╭─ Records provided

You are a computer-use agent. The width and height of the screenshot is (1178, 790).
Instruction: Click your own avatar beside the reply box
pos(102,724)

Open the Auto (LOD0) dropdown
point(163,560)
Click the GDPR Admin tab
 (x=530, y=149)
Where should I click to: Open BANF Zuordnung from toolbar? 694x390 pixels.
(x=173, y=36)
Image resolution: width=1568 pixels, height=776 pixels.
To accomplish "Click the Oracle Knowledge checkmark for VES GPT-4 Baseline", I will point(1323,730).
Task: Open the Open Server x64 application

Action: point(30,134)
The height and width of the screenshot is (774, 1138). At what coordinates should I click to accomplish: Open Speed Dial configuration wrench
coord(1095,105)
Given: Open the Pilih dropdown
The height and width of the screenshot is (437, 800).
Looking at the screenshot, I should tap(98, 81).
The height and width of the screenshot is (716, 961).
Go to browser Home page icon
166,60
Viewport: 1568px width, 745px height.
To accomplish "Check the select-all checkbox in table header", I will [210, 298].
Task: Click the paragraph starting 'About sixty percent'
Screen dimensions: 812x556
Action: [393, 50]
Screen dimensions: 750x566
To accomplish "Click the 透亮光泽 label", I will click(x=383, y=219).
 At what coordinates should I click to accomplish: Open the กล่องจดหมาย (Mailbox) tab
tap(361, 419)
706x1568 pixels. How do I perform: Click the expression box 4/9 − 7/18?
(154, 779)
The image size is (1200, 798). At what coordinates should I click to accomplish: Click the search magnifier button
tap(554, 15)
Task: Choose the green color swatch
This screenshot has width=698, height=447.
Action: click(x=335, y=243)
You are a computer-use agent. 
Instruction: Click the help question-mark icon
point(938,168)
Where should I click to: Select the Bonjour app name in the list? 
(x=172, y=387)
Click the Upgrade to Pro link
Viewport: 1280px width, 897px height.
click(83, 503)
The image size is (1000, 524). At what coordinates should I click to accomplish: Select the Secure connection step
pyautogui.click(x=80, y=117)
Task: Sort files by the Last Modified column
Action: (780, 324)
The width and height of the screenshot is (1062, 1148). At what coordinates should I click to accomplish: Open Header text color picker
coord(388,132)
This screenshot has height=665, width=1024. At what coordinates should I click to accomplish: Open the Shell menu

╰─

# Requirement:
An exact copy of every record is required.

# Written response:
You are a computer-use agent. The width and height of the screenshot is (1178, 790).
Instruction: Click your own avatar beside the reply box
pos(102,724)

Open the Auto (LOD0) dropdown
point(163,560)
Click the GDPR Admin tab
 (x=530, y=149)
Where should I click to: Open BANF Zuordnung from toolbar? 694x390 pixels.
(x=173, y=36)
Image resolution: width=1568 pixels, height=776 pixels.
To accomplish "Click the Oracle Knowledge checkmark for VES GPT-4 Baseline", I will point(1323,730).
Task: Open the Open Server x64 application

Action: point(30,134)
The height and width of the screenshot is (774, 1138). At what coordinates should I click to accomplish: Open Speed Dial configuration wrench
coord(1095,105)
Given: Open the Pilih dropdown
The height and width of the screenshot is (437, 800).
Looking at the screenshot, I should tap(98, 81).
The height and width of the screenshot is (716, 961).
Go to browser Home page icon
166,60
Viewport: 1568px width, 745px height.
To accomplish "Check the select-all checkbox in table header", I will [210, 298].
Task: Click the paragraph starting 'About sixty percent'
Screen dimensions: 812x556
Action: [393, 50]
Screen dimensions: 750x566
To accomplish "Click the 透亮光泽 label", I will click(x=383, y=219).
 At what coordinates should I click to accomplish: Open the กล่องจดหมาย (Mailbox) tab
tap(361, 419)
706x1568 pixels. How do I perform: Click the expression box 4/9 − 7/18?
(154, 779)
The image size is (1200, 798). At what coordinates should I click to accomplish: Click the search magnifier button
tap(554, 15)
Task: Choose the green color swatch
This screenshot has width=698, height=447.
Action: click(x=335, y=243)
You are a computer-use agent. 
Instruction: Click the help question-mark icon
point(938,168)
Where should I click to: Select the Bonjour app name in the list? 
(x=172, y=387)
Click the Upgrade to Pro link
Viewport: 1280px width, 897px height.
click(83, 503)
The image size is (1000, 524). At what coordinates should I click to accomplish: Select the Secure connection step
pyautogui.click(x=80, y=117)
Task: Sort files by the Last Modified column
Action: (780, 324)
The width and height of the screenshot is (1062, 1148). At what coordinates should I click to accomplish: Open Header text color picker
coord(388,132)
This screenshot has height=665, width=1024. At what coordinates should I click to accomplish: Open the Shell menu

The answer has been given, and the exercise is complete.